We can do better than a bad bank
George Soros, 2/04/09
"Although the amount needed to recapitalize the banks would be more than $1 trillion, it would be possible to mobilize a significant portion of the required total amount from the private sector. In the current environment, a good bank would enjoy exceptionally good margins. Margins would narrow as a result of competition, but by then the banking system would be revitalized and nationalization avoided."
Nationalized Banks Are "Only Answer," Economist Stiglitz Says
Interview with Joseph Stiglitz, 2/06/09
"I think many governments of emerging nations actually have a much better central banking system than the United States. They realized the risks of excessive leverage, excessive dependance on real estate lending and so they took much more prudent actions. Many developing countries also built up large reserves and are in a better position to meet this crisis than they were a decade ago."

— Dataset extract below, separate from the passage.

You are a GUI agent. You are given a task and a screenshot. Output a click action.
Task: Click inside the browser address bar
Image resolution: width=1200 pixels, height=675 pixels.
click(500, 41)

IMF Outlines Dire Consequences if World Fails to Act on Banks
IMF Survey, 2/07/09
"The United States and Western Europe could learn from the previous experience of countries like Korea, Malaysia, Thailand, and also Sweden, which set up public resolution agencies, and often recovered a lot of public money. “Even with these measures, it will take time to restore credit growth. They will also be expensive for governments. But you know very well that the costs of banking crises increase if problems are not addressed quickly. This is not the time for hesitation," Strauss-Kahn said."
Why Obama’s new Tarp will fail to rescue the banks
How Washington can prevent ‘zombie banks’
Former Banking Crises
Bank Failures, Danish Style
The Swedish Experience
Stopping a Financial Crisis, the Swedish Way
"A banking system in crisis after the collapse of a housing bubble. An economy hemorrhaging jobs. A market-oriented government struggling to stem the panic. Sound familiar? It does to Sweden. The country was so far in the hole in 1992 — after years of imprudent regulation, short-sighted economic policy and the end of its property boom — that its banking system was, for all practical purposes, insolvent. But Sweden took a different course than the one now being proposed by the United States Treasury. And Swedish officials say there are lessons from their own nightmare that Washington may be missing."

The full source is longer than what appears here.